* Written task 1
From the listing below, pull out the part that opens with the line containing "How do I perform: Select the Wasser" and closes with the line containing "point(50,641)", reproducing those lines word for word with the pictures left out.
───── Source excerpt ─────
# Funny stuff, restores my faith in humanity.....



## somedevildawg (Jun 20, 2011)

Ya know, if ya buy anything on amazon or any of the other web based stores, you probably have seen the reviews of the product.....you gotta check this out, you will laugh your ass off....I'm still wiping away tears

Not sure the link so I'll just tell you what to do....my friends TV was stolen last week, so I've been helping them look for another one......found this.....1) go to amazon.com. 2) in the search bar type in "Samsung un85s9" 3) check out the 1st review 4) get Kleenex

Sorry no link...not sure how to do it on iPad


----------



## Russ61 (May 19, 2011)

Thats some funny stuff !!


----------



## rjmoses (Apr 4, 2010)

More funny stuff:

http://news.yahoo.com/sock-monkey-s-toy-gun-detained-by-tsa-215850875.html

Ya can't fix stupid, Pardner!

And then there's this one:

http://www.suntimes.com/23203709-761/two-dozen-arrests-not-a-problem-for-illinois-prison-official.html

Only in Illinois!

Ralph


----------



## Vol (Jul 5, 2009)

Ralph, that's so disheartening that people can be that void on common sense....but that is very commonplace. It is no wonder that people fly off into fits of rage these days.

Regards, Mike


----------



## ontario hay man (Jul 18, 2013)

Lol that was funny. I just about **** myself when I saw the price lol


----------



## somedevildawg (Jun 20, 2011)

Ralph, down here we call that the "fox guardin the hen house"

You may be being optimistic however, it happens in MN, DC and I'm sure other democrat strongholds....unbelievable? No, not in today's world....what the hell are those people thinking......prerequisite to thinkin is to have some form of intelligence, lil short on that component....


----------



## ontario hay man (Jul 18, 2013)

Wait was that for real. I thought it was a joke


----------



## somedevildawg (Jun 20, 2011)

Stick with your first thoughts they're usually right....


----------



## Tim/South (Dec 12, 2011)

Here is a list of other reviews the guy has written.

http://www.amazon.com/gp/pdp/profile/A2Q14JXZX4R807/ref=cm_pdp_pop_prof_more


----------



## JD3430 (Jan 1, 2012)

IMO, most TSA agents are mall cops that got their BIG opportunity because of the 9/11 tragedy.
Now dey rollin big time. Gotta let you know THEY'RE in charge and they can make you do anything they want to you.


----------



## bensbales (Jul 18, 2011)

Thanks for sharing that was some funny s.....t. I recommend watching " what does a farmer say" on youtube.


----------



## FarmerCline (Oct 12, 2011)

JD3430 said:


> Gotta let you know THEY'RE in charge and they can make you do anything they want to you.


That sounds like our local police department. The chief of police thinks he is really a big shot and and makes sure everyone knows it.


----------



## ontario hay man (Jul 18, 2013)

bensbales said:


> Thanks for sharing that was some funny s.....t. I recommend watching " what does a farmer say" on youtube.


Ya that was good. Check out peterson farm bros to lol they are awesome.


----------
───── Entries ─────
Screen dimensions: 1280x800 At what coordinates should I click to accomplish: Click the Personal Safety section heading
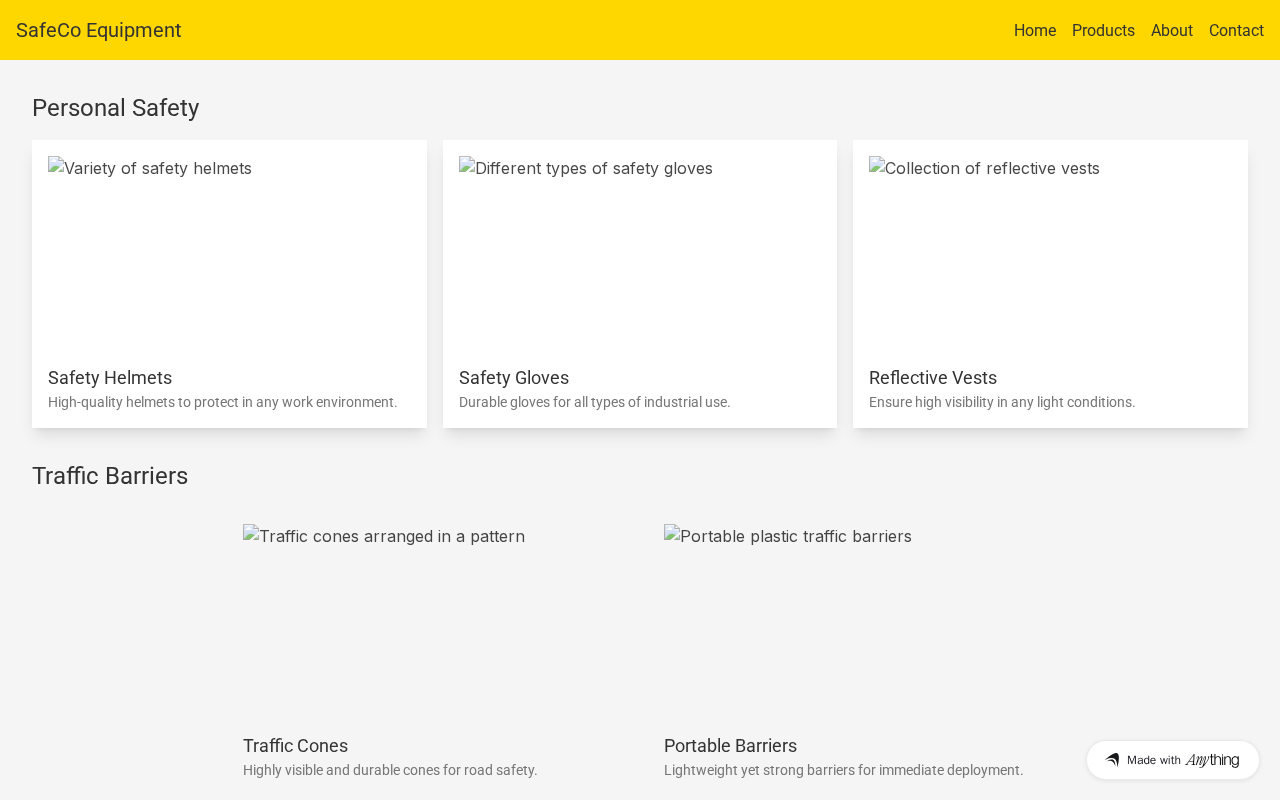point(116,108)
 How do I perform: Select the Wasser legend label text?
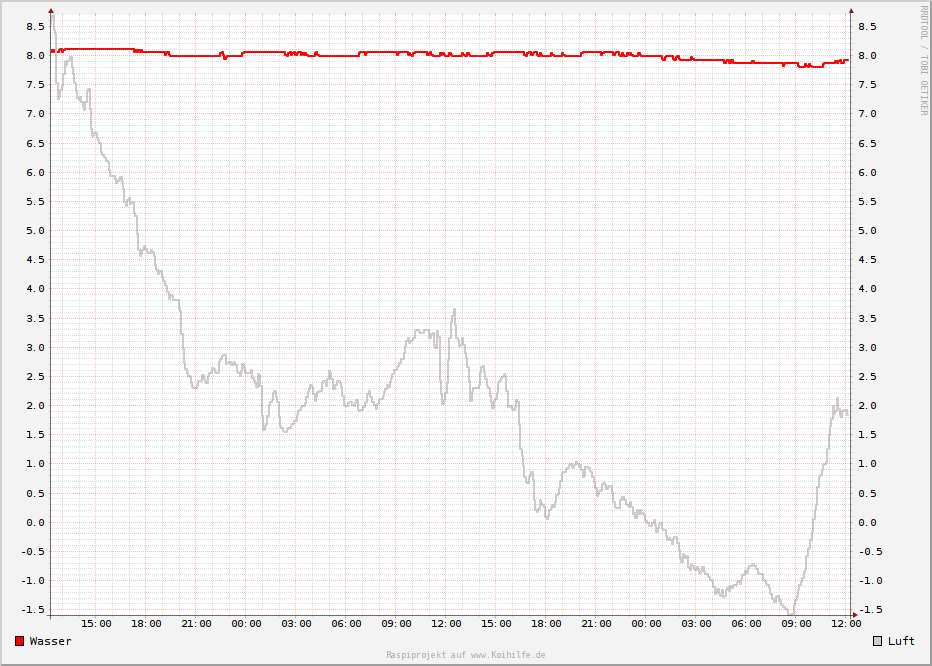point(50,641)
─────
───── Entries ─────
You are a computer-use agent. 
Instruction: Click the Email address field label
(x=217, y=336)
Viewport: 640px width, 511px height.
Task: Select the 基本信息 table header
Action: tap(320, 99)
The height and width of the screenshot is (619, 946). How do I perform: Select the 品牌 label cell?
─────
───── Entries ─────
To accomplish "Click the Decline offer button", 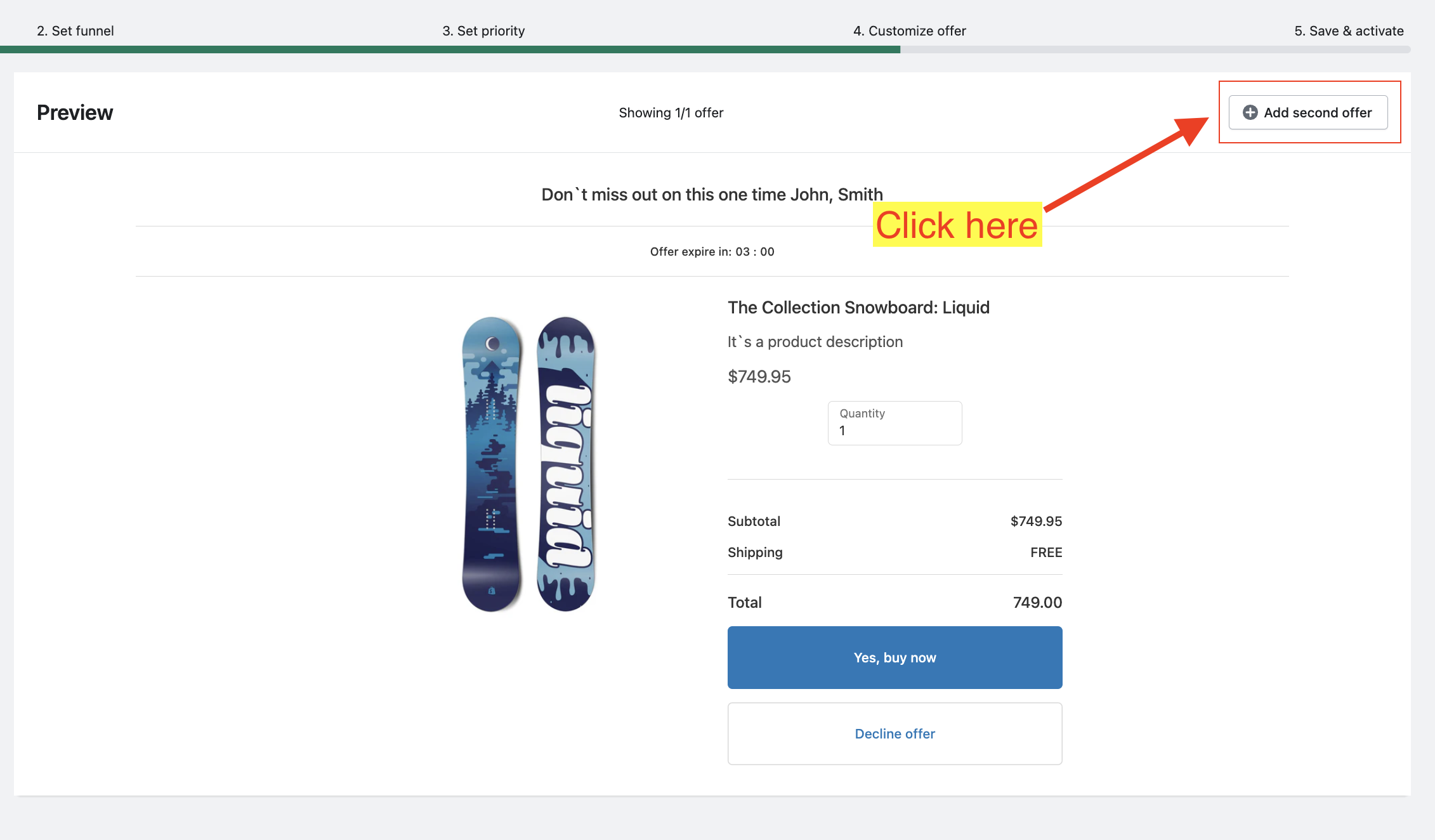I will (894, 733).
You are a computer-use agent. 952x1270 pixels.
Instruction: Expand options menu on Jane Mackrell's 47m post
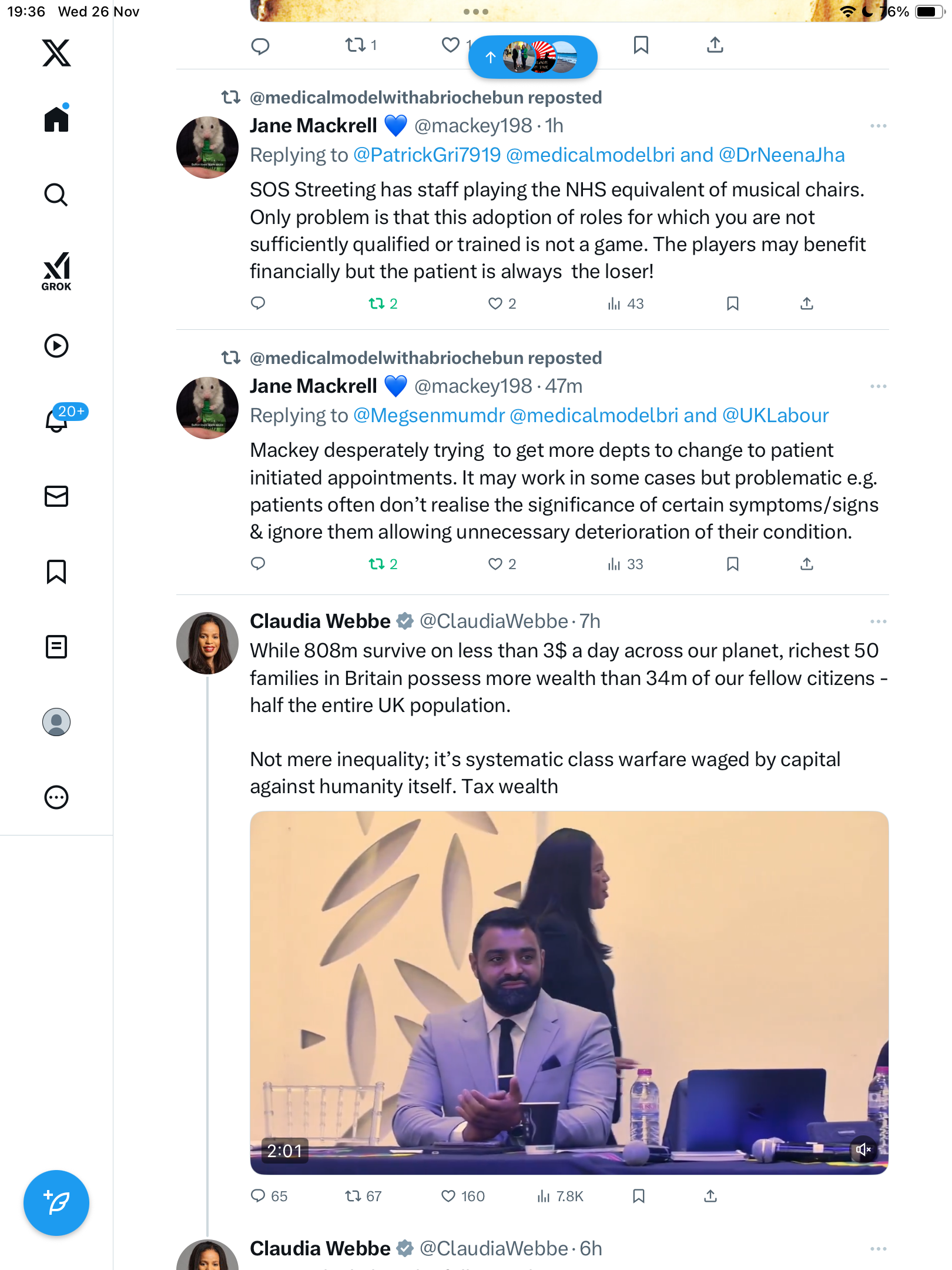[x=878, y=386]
─────
* Written task 2
Copy verbatim the passage of the forum thread above that opens with the words "Ya know, if" and closes with "(May 19, 2011)".

* Exercise output 1
 How do I perform: Select the Wasser legend label text?
point(50,641)

* Exercise output 2
Ya know, if ya buy anything on amazon or any of the other web based stores, you probably have seen the reviews of the product.....you gotta check this out, you will laugh your ass off....I'm still wiping away tears

Not sure the link so I'll just tell you what to do....my friends TV was stolen last week, so I've been helping them look for another one......found this.....1) go to amazon.com. 2) in the search bar type in "Samsung un85s9" 3) check out the 1st review 4) get Kleenex

Sorry no link...not sure how to do it on iPad


----------



## Russ61 (May 19, 2011)